Tornò verso la barriera. Con le mani formò una specie di megafono intorno alla bocca e urlò: — Dammi solo dieci minuti, d’accordo? Pensi di potertelo permettere? Poi sarò da te. — Ebbe l’impressione di vedere il megassassino sorridere; comunque fosse, questo non si mosse dall’entrata del settore. Axxter annuì e si diresse verso il treno.
Gli ci vollero meno di dieci minuti; non c’era molto da fare. Aveva trovato un saldatore nel reparto di manutenzione del treno; quello e i cavi ingarbugliati di cui era coperta quella zona, facilitarono le cose.

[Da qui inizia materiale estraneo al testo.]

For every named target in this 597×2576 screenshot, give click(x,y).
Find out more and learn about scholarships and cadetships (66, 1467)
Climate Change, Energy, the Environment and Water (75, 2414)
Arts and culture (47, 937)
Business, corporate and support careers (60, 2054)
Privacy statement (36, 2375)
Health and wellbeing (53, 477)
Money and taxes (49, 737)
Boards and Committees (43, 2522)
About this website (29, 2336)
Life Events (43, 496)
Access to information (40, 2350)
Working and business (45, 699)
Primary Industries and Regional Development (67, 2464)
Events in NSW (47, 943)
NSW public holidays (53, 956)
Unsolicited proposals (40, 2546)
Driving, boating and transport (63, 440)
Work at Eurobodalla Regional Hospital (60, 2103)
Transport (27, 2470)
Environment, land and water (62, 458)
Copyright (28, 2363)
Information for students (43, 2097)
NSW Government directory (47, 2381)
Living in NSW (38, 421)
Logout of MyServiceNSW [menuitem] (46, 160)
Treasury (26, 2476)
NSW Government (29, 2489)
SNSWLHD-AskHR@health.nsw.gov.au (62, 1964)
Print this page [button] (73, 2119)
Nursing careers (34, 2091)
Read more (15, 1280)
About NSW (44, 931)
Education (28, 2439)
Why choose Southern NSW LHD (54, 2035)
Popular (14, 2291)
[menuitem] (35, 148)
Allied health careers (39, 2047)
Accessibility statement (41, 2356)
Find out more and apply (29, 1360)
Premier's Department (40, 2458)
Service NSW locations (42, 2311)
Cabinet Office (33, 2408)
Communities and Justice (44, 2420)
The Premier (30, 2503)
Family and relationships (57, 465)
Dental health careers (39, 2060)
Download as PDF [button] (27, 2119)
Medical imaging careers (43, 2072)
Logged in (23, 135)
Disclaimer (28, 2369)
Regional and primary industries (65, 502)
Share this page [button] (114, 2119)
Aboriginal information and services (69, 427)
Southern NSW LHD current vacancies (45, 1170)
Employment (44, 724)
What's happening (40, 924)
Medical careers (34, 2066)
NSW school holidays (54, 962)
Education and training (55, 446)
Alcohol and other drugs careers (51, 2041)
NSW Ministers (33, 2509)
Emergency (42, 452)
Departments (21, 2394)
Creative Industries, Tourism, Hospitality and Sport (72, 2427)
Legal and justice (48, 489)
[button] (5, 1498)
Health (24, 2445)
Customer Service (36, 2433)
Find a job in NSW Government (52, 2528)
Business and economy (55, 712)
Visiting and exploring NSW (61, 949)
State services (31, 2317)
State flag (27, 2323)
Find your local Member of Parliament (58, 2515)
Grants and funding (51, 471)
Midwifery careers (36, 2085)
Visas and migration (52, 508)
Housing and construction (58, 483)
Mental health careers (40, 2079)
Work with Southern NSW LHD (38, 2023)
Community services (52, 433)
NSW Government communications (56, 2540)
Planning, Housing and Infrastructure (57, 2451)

Un punto della barriera distrutta era abbastanza basso perché la moto potesse oltrepassarlo. Il bordo metallico era fuso e levigato in modo che niente potesse tranciare lo spesso cavo d’acciaio che aveva saldato da un capo all’intelaiatura della moto. Fece passare il cavo sulla barriera e poi indietro, verso il punto in cui aveva saldato l’altro capo a una delle sporgenze del telaio del treno. Si guardò alle spalle: il megassassino stava ancora aspettando là, osservando divertito le sue stravaganze. Non aveva fretta.

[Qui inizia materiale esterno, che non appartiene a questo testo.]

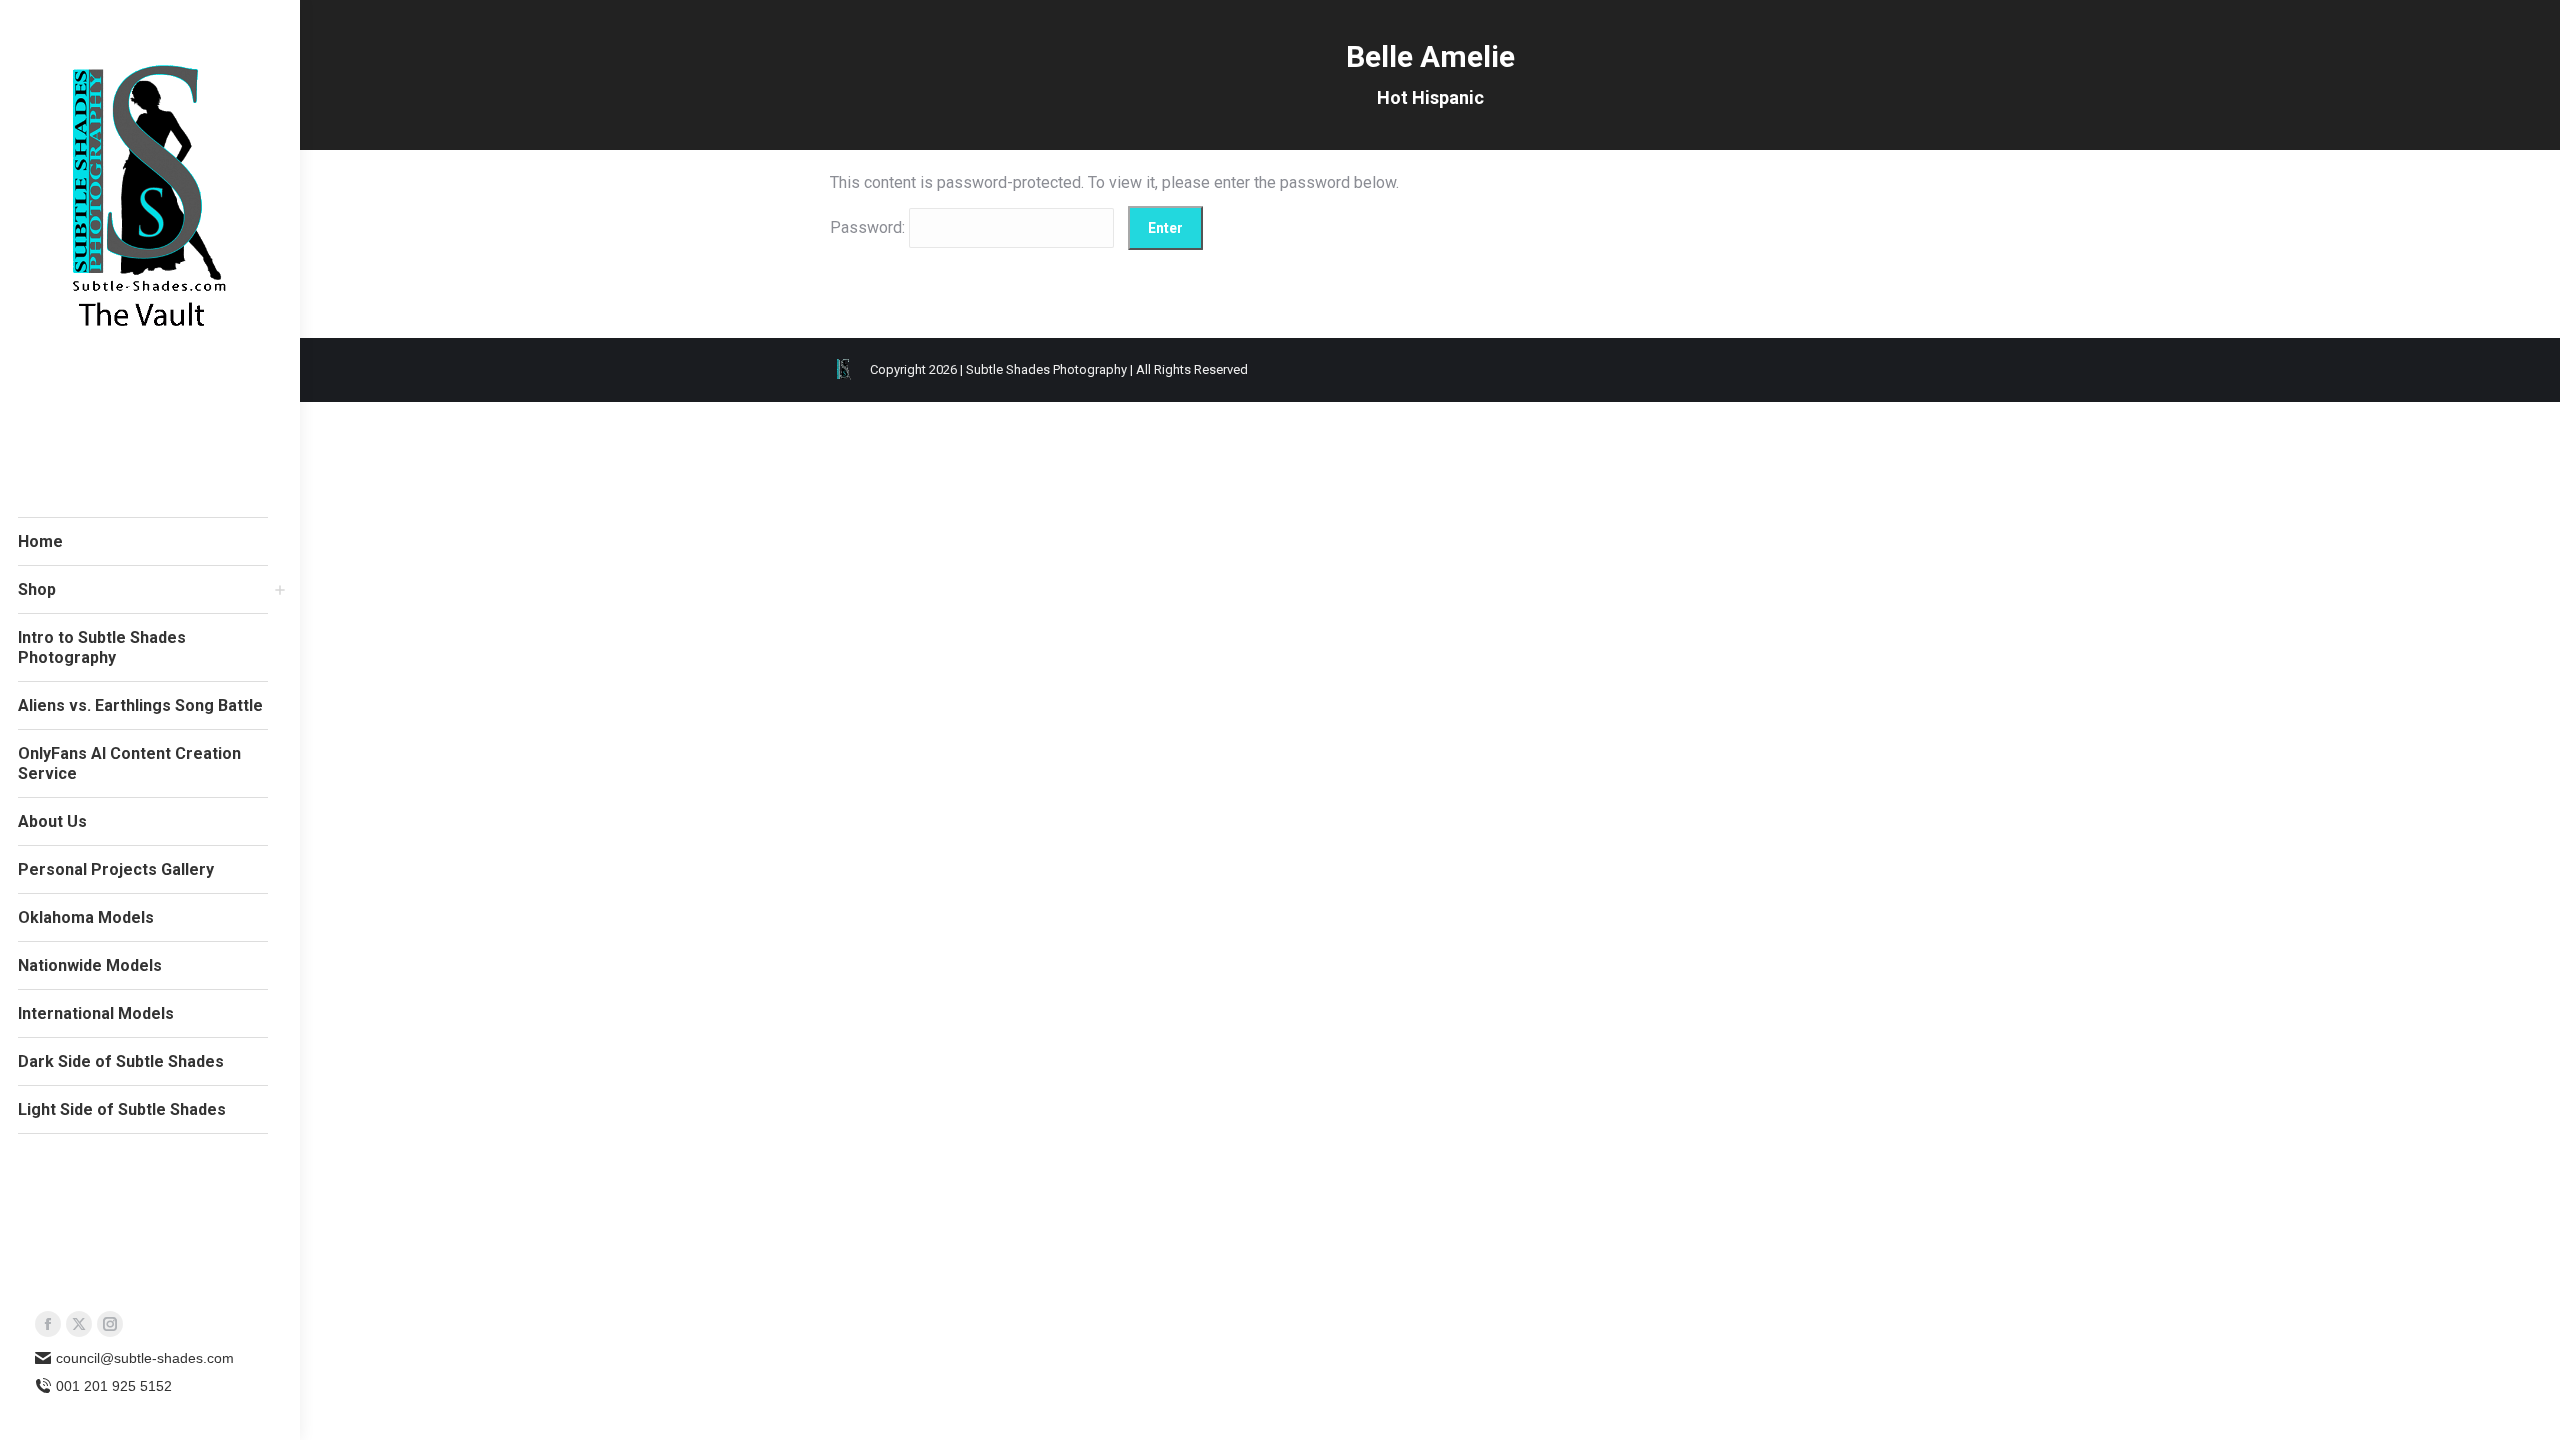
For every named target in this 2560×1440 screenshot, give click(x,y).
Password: (869, 227)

Il rombo del motore riecheggiò per tutto il settore mentre Axxter, a cavalcioni sulla moto, attivò l’accensione. In lontananza, il megassassino chinò il capo mentre i punti rossi degli occhi non smettevano di guardarlo. Axxter inserì la marcia e diede gas. Si girò per controllare che il cavo metallico si svolgesse dietro alla ruota; poi si chinò il più possibile, sotto il livello del manubrio, per ripararsi dal vento che gli colpiva il viso. I suoi occhi erano fissi in quelli del megassassino quando spalancò le braccia, pronto ad affrontare l’impatto. In quegli ultimi secondi gli apparve tutto enorme, mentre le rovine del settore sfrecciavano al suo fianco come un’enorme muraglia, una muraglia con occhi e un’immagine nera a spirale, oscurità dentro all’oscurità. Poteva già vedersi schiacciato, ridotto in ossa e brandelli; ma gli andava bene, ogni cosa che fosse successa sarebbe andata bene, era stanco di gingillarsi, doveva far succedere qualcosa…

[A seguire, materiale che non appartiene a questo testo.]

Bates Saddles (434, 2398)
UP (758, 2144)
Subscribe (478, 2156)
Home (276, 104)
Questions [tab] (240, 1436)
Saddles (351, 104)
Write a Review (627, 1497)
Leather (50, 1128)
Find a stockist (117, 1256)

Poi ci fu l’impatto. Per un attimo sentì le dita del megassassino intorno alla schiena, mentre la ruota anteriore della moto si schiantava sul petto di quell’essere. Fu circondato dalla luce e dall’aria: il vento gli accarezzava le braccia e le gambe ed egli capì di essere sfuggito alla presa del megassassino. Questo ululò ed egli lo udì; non era un urlo di rabbia, ma di paura e spavento mentre cadeva, sbalzato via dall’entrata del settore. Aveva sempre creduto di essere immortale.
Davanti agli occhi di Axxter tutto divenne rosso; alcuni pezzi di metallo si staccarono dalla moto e gli colpirono le sopracciglia. Ma tenne duro, aggrappandosi al serbatoio. La moto mantenne la propria direzione ancora per un po’, volando nello spazio, distante dall’edificio.
Poi si girò e Axxter poté vedere il Cilindro. Lentamente, il cavo si tese al massimo. Per un attimo divenne una linea retta, una perfetta linea nera che solcava l’aria. Si aggrappò ancora più forte alla moto, le gambe e le braccia si strinsero ai pezzi di metallo. Se fosse riuscito a tener duro, se il cavo non si fosse spezzato, se fosse sopravvissuto al viaggio di ritorno verso il muro…
Con una nota acuta, più alta del rombo del vento, il cavo si ruppe.
Lasciò andare la moto. Il megassassino era sparito, caduto tra le nuvole. Ora voleva liberarsi di qualunque cosa. Spalancò le braccia e reclinò il capo all’indietro: in cuor suo provò un’improvvisa ondata di gioia. Un’altra figura, la cui sagoma si stagliava in un fascio di luce, uscì dalle nuvole e si diresse verso di lui. Axxter tentò di raggiungerla, ma era troppo lontana, e proseguì la sua caduta.